TIG welding is especially useful for welds that are trickier than standard, such as on round items or s-curves, and is most commonly used for welding copper and titanium. It’s easily applied to thin metals and the welds produced through the TIG welding process are recognised as being very high-quality, and superior to those produced by most other types of welding.
Using the TIG welding process is also perhaps the cleanest and neatest, with no slag or splatter left behind, meaning the surrounding work area is left clear.
However, there are other things to keep in mind with TIG welding. It’s very much considered to be a process reserved for professionals, with it requiring a high skill level to perform successfully. It’s also more costly than other forms of welding, initially at least, due to the machinery costs, while the welding tasks themselves generally take longer than with MIG welding.
- Produces strong, superior welds
- No splatter or slag produced
- Good to use on trickier welds
- More complicated and highly skilled
- Takes Longer than other forms of welding
Other types of welding processes
While the four main types of welding processes have been set out above, a lot more exist. In fact, there are more than 30 welding processes recognised around the world. Some are simple, such as oxy-fuel welding that utilises live flames, through to high-tech and expensive processes such as laser beam welding.

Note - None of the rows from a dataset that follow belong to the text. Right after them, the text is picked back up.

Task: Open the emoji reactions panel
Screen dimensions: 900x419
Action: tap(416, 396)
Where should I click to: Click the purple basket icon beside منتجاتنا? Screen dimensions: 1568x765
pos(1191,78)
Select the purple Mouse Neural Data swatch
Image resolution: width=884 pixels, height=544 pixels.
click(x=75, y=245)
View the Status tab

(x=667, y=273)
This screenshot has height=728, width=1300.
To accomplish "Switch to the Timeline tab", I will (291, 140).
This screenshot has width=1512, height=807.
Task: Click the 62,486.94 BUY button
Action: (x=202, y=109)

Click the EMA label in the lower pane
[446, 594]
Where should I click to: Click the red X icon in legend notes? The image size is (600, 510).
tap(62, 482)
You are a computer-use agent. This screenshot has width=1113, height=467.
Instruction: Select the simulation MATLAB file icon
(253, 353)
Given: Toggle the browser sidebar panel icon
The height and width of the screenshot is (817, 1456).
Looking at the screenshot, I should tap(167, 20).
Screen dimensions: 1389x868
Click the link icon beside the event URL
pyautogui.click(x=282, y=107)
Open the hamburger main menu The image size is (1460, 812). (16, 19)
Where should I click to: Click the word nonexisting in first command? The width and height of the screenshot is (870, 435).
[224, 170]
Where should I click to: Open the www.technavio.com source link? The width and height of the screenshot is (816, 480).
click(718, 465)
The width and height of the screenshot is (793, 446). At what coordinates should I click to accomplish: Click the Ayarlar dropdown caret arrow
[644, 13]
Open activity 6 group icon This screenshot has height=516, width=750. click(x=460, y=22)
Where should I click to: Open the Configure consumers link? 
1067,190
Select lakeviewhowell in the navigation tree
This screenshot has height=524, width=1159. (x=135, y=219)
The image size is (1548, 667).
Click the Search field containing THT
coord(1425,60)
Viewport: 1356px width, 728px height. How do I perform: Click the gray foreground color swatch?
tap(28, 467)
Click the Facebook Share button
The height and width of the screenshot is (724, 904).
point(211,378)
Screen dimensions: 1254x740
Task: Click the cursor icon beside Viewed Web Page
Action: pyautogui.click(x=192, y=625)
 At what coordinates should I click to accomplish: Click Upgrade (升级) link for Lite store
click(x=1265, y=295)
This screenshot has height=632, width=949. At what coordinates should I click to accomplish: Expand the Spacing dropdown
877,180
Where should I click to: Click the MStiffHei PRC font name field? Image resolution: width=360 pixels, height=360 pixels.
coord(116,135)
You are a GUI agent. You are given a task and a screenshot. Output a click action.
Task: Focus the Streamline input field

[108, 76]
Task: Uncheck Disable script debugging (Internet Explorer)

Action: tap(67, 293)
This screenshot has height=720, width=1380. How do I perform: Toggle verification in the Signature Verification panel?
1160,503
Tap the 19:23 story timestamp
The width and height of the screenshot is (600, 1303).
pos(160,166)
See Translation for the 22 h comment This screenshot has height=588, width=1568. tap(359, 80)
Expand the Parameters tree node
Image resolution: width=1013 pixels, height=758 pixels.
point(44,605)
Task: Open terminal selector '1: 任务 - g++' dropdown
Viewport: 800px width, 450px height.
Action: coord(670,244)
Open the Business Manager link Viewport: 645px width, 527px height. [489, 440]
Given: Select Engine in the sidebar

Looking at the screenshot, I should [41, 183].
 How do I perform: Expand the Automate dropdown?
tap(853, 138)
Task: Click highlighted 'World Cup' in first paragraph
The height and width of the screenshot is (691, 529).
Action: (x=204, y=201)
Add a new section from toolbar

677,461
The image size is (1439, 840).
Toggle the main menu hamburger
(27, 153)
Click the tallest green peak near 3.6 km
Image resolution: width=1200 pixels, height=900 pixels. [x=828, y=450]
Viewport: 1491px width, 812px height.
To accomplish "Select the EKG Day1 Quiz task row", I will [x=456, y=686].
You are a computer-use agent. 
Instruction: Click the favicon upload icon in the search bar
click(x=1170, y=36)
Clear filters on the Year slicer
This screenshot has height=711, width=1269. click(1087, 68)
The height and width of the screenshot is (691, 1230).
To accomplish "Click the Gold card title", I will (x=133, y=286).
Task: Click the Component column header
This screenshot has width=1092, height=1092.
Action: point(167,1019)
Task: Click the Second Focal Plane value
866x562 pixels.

Now that you’re fully equipped with the knowledge required to make an informed purchasing decision, you can move on and confidently make judgements about the type of welder that you will want to buy.
It’s always a good idea to make notes of your requirements in line with this guide, perhaps forming a checklist of what you need from your welding machine. This ensures that you do not loose site of what is going to work for you, nor be swayed by great offers for machines that are not going to suit your needs.
Make sure that the research you have done helps you to make the right decision, and always try to whittle down a list of potential welding machines in to a shortlist. Online product reviews and user reviews are integral to this, and it’s highly recommended you look for specific pros and cons of every machine you look at.